A few weeks ago, the incredibly generous Joe Moore invited me to blog here at TKZ on alternating Wednesdays. It was an easy “yes” for me because I’ve visited before, and I admire both TKZ’s reputation for excellence and its smart and talented contributors. I toyed with the idea of jumping right in with a specific writing topic, but then I decided it might be better to introduce myself first. So I’ve asked and answered a few questions that will help you get to know me. (Forgive the slightly snarky tone of the questions. Sometimes I’m a grouchy interviewer.)

Let’s start with an easy question. Where are you from?

I was born in Cincinnati, Ohio, but grew up in Louisville, Kentucky. I graduated from college and worked in St. Louis, then moved to rural West Virginia where my husband’s family had a dairy farm. After a chilly two-year excursion to Holland, Michigan, we went back east to Roanoke, Virginia, for eight years. Now we live in Southern Illinois, which is an hour closer to Tupelo, Mississippi than it is to Chicago. Setting plays a big role in my fiction, and up to this point I’ve stuck pretty closely to those locations.

When did you start writing fiction?

As a child and young adult, I was always a reader, but I didn’t have the confidence to imagine I could be a writer—amateur or professional. It wasn’t until I was working for A Great Big Beer Company in St. Louis, and found myself tinkering with the professional copy I was buying for sales promotion projects, that I even considered writing fiction. (You’ll note the connection in my mind between ad copy and fiction.) By then I was in my mid-twenties. I didn’t publish my first novel until I was in my forties.

What kind of books do you write?

I’ve always been drawn to the darker side of fiction, and perhaps that’s why I can never find happiness writing about those quotidian epiphanies that are so popular in academic/literary circles. It wasn’t until I wrote my third novel that I really found my voice—and it was a supernatural story called Isabella Moon, about a woman who tries to solve the murder of a little girl while on the run from her psychotic husband. That novel was the first one I sold, as part of a two-book deal with Ballantine. My latest novels are a gothic trilogy set in a haunted house in a fictional Virginia town: Bliss House, Charlotte’s Story, and The Abandoned Heart (Pegasus Crime, October 2016). Despite their pretty covers, they are not quiet books for the faint of heart. As I mentioned, I write short stories as well. They show up in various places and run the gamut from straight mysteries to the horrific and surreal. In fact, my absurdly talented writer husband, Pinckney Benedict, and I edited an anthology series of southern surreal stories called Surreal South. You can take a peek at my website or author page to read more about all of my work.

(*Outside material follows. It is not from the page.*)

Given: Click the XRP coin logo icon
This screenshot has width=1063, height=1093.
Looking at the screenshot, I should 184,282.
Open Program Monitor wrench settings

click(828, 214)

You look like such a nice lady. Why do you write creepy stories?

I look forward to talking about how I—and other writers—choose stories to write. But as to the why? Sorry. That’s between my therapist and me. As you get to know me better, you might hazard a guess or two—and I just may tell you if you’re right!

Why are the most ragged, dog-eared books on your bookshelf Cormac McCarthy’s Blood Meridian and Daphne du Maurier’s Rebecca? Talk about a peculiar pair.

I’ve never been one for chasing down celebrities, but I confess I’d love to have had dinner with Daphne and Cormac just to see what they’d make of each other. But—with apologies to every writer here—I’ve found that most writers aren’t so great at talking about or even understanding their own stories. It’s the books that are important. Besides being darned good reads, Blood Meridian and Rebecca both contain elements that appeal to me as both writer and reader: complex, disturbing crimes, unforgettable characters, and settings that are, themselves, active characters.

Pantser or Plotter?

I suspected this question was coming. To borrow a description from my friend, Jordan Dane, I’d say I’m a recovering pantser. Up until very recently, my mantra excuse was, “If I figure out the plot ahead of time, I’ll have told myself the story and I’ll be bored and won’t want to write it.” What I’ve learned—the hard way—is that there’s a lot of pleasure to be had in pondering plot and character before getting into the writing. And there’s much, much more to it than saying this needs to happen, then this, etc. The first inkling of each story nearly always comes to me as a vivid image—usually of a protagonist or a setting. But that’s not a heck of a lot to hang a novel on, and thus the plot often reveals itself with an agonizing slowness that undermines my production goals. I’ll get into this later, but for a long time I bought into the notion that the story was a sacred object, and if I manipulated it, it would become over determined and wouldn’t work.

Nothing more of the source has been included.